=== What the task requires ===
Copy the records below word for word, from the very start up to and including the line with "The image size is (944, 656). [258, 321]".

=== Data rows ===

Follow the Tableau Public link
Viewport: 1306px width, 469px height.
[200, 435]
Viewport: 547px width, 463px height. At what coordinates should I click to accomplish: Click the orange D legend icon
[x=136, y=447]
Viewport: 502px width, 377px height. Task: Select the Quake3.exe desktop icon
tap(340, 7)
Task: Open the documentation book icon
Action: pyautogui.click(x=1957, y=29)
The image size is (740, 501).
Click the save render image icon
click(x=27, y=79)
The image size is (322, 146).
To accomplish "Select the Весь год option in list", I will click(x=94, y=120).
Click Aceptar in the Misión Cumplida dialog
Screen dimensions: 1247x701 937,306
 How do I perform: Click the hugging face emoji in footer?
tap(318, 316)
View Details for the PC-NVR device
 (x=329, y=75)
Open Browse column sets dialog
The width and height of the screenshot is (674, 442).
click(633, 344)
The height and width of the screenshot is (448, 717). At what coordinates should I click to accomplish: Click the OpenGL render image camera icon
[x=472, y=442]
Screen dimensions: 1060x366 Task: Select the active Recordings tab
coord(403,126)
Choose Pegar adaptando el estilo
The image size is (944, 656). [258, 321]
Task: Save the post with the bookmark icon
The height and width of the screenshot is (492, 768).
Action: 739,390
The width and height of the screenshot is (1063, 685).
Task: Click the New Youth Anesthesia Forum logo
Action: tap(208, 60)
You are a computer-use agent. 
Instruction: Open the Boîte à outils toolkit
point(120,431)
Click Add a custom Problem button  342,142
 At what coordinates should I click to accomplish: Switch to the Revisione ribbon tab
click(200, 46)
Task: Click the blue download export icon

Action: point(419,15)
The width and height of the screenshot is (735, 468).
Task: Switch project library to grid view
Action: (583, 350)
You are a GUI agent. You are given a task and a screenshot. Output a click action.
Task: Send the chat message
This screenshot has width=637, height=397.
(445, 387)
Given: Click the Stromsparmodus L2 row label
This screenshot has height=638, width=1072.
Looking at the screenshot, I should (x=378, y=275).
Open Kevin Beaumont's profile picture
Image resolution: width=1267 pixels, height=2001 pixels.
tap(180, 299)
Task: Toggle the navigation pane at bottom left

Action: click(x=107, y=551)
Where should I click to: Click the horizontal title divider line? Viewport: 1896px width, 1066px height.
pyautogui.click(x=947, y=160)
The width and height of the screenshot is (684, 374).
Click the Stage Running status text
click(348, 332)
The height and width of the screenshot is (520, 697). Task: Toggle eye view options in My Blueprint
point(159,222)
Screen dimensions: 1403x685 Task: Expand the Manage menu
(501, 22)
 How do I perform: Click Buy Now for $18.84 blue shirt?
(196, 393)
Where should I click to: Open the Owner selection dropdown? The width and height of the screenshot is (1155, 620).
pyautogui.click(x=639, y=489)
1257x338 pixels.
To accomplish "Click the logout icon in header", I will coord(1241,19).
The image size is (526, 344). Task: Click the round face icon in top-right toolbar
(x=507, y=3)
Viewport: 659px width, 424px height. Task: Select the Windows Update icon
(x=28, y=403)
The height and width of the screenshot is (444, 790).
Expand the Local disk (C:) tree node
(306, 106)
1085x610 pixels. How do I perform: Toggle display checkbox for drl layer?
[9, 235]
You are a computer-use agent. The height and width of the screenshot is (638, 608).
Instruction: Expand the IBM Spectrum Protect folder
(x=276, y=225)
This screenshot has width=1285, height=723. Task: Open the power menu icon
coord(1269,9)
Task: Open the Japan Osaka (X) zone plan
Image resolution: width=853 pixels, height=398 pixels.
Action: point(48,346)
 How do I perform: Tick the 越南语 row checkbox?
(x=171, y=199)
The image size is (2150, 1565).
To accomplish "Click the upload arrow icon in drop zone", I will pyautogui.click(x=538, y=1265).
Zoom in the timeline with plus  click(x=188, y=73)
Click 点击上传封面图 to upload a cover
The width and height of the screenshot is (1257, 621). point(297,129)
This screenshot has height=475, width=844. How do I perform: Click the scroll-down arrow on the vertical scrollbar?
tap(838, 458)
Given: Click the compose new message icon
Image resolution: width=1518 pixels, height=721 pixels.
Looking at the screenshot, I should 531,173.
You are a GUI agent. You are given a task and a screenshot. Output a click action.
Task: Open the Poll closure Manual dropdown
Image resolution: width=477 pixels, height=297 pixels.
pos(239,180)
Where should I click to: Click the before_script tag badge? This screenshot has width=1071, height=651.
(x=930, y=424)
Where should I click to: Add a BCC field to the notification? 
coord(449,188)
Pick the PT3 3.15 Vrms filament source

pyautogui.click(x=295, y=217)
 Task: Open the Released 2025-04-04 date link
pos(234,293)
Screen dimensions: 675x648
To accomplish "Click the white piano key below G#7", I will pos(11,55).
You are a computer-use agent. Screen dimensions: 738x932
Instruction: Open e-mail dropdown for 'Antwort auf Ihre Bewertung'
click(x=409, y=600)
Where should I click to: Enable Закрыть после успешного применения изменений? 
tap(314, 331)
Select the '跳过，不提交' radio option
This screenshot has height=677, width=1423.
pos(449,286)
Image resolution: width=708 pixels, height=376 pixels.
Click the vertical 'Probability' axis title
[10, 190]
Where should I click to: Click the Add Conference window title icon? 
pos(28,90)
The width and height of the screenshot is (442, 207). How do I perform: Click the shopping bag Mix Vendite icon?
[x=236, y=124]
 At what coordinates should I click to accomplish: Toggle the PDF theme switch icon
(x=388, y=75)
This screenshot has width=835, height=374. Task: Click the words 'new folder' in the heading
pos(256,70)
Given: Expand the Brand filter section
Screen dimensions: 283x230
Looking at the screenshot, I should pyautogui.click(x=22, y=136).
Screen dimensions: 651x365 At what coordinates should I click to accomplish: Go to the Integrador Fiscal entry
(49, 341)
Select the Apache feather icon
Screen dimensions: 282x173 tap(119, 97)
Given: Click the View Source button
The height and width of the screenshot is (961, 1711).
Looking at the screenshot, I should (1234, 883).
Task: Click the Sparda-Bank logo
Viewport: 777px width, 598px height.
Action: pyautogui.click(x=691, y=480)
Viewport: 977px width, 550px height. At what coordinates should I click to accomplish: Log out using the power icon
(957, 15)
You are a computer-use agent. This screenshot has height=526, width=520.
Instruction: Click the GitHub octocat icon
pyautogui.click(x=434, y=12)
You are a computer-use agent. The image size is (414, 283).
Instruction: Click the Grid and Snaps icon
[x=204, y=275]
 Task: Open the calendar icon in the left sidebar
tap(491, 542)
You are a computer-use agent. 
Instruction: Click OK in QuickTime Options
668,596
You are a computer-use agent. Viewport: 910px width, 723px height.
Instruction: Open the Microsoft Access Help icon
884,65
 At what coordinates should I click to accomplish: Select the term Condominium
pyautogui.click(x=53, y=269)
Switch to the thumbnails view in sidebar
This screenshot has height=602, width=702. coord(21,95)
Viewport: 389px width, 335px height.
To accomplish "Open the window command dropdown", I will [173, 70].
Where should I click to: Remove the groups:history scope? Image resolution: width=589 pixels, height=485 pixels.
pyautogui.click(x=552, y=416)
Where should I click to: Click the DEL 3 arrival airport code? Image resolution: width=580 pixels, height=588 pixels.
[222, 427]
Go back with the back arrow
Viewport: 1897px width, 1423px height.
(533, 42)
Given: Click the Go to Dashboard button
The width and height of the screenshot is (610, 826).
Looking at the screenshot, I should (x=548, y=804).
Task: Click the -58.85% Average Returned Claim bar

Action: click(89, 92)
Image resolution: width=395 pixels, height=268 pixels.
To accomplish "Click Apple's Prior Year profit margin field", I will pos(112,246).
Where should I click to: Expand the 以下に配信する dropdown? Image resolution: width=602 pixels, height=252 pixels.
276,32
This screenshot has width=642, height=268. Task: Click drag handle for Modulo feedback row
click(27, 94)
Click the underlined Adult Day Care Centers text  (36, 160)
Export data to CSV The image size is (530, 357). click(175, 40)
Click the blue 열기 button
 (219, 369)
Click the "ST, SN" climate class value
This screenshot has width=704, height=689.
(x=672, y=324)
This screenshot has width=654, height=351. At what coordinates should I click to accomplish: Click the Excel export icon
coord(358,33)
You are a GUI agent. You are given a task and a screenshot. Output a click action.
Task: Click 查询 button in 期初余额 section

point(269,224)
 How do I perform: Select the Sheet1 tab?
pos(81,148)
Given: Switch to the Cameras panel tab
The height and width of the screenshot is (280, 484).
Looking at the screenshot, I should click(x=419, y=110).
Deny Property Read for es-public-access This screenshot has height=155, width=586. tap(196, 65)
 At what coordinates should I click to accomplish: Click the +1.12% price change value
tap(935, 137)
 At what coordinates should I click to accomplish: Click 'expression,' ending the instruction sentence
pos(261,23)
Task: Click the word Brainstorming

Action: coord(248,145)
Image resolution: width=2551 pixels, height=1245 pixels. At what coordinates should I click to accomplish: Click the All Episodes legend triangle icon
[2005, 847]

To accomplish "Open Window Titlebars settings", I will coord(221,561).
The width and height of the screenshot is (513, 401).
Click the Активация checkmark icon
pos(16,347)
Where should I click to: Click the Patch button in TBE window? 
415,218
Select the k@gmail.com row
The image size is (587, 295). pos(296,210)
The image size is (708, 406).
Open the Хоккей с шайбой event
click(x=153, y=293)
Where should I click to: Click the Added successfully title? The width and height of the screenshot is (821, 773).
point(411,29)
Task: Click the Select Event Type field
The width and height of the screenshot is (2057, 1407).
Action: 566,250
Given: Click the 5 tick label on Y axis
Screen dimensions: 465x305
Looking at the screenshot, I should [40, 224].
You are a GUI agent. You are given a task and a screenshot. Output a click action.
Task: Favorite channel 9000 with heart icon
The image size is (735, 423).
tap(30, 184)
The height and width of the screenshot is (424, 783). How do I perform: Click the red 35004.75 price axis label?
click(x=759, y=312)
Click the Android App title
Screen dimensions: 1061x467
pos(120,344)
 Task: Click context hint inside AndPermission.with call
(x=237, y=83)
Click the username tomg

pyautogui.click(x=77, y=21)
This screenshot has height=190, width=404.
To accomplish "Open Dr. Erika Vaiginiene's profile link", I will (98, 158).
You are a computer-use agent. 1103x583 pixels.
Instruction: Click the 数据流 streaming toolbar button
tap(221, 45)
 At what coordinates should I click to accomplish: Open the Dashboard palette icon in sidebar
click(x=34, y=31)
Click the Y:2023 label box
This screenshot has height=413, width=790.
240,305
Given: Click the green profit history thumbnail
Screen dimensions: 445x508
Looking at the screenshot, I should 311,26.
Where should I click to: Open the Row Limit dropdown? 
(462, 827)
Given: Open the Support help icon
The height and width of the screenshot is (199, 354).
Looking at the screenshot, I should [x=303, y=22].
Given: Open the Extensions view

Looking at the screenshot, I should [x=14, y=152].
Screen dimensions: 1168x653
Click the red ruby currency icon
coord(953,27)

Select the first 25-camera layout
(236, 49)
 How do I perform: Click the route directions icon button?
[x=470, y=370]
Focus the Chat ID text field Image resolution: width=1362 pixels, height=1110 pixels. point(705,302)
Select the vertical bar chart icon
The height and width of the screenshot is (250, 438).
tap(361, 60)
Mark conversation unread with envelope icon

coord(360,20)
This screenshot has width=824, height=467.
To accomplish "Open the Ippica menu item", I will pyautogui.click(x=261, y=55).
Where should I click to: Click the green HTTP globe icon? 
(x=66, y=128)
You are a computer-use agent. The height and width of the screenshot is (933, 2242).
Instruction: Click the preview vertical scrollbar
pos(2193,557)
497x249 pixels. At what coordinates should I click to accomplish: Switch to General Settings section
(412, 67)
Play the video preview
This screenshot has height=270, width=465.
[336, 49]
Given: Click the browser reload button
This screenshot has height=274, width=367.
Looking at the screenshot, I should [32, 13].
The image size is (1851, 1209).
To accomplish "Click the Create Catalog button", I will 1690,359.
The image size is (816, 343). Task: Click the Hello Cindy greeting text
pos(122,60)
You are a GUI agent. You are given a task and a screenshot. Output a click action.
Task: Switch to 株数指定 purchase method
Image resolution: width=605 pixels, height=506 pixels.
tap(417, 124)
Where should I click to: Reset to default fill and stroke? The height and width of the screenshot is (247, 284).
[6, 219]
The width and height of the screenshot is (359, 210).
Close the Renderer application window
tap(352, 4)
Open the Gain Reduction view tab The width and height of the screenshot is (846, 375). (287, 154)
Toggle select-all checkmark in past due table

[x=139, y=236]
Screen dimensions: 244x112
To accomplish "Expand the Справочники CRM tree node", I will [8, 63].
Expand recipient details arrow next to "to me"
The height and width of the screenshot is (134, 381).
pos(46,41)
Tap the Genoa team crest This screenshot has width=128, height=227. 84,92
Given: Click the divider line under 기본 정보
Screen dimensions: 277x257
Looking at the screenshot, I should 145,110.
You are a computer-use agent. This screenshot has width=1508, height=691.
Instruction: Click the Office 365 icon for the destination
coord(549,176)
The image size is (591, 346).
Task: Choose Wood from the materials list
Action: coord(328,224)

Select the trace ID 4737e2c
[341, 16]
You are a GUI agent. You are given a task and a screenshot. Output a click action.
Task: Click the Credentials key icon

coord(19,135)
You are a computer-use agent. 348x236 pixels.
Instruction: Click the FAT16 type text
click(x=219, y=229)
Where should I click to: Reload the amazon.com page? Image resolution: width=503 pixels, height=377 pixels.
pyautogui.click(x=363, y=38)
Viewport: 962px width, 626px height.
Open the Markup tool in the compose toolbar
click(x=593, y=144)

===

=== Final result ===
Follow the Tableau Public link
Viewport: 1306px width, 469px height.
[200, 435]
Viewport: 547px width, 463px height. At what coordinates should I click to accomplish: Click the orange D legend icon
[x=136, y=447]
Viewport: 502px width, 377px height. Task: Select the Quake3.exe desktop icon
tap(340, 7)
Task: Open the documentation book icon
Action: pyautogui.click(x=1957, y=29)
The image size is (740, 501).
Click the save render image icon
click(x=27, y=79)
The image size is (322, 146).
To accomplish "Select the Весь год option in list", I will click(x=94, y=120).
Click Aceptar in the Misión Cumplida dialog
Screen dimensions: 1247x701 937,306
 How do I perform: Click the hugging face emoji in footer?
tap(318, 316)
View Details for the PC-NVR device
 (x=329, y=75)
Open Browse column sets dialog
The width and height of the screenshot is (674, 442).
click(633, 344)
The height and width of the screenshot is (448, 717). At what coordinates should I click to accomplish: Click the OpenGL render image camera icon
[x=472, y=442]
Screen dimensions: 1060x366 Task: Select the active Recordings tab
coord(403,126)
Choose Pegar adaptando el estilo
The image size is (944, 656). [258, 321]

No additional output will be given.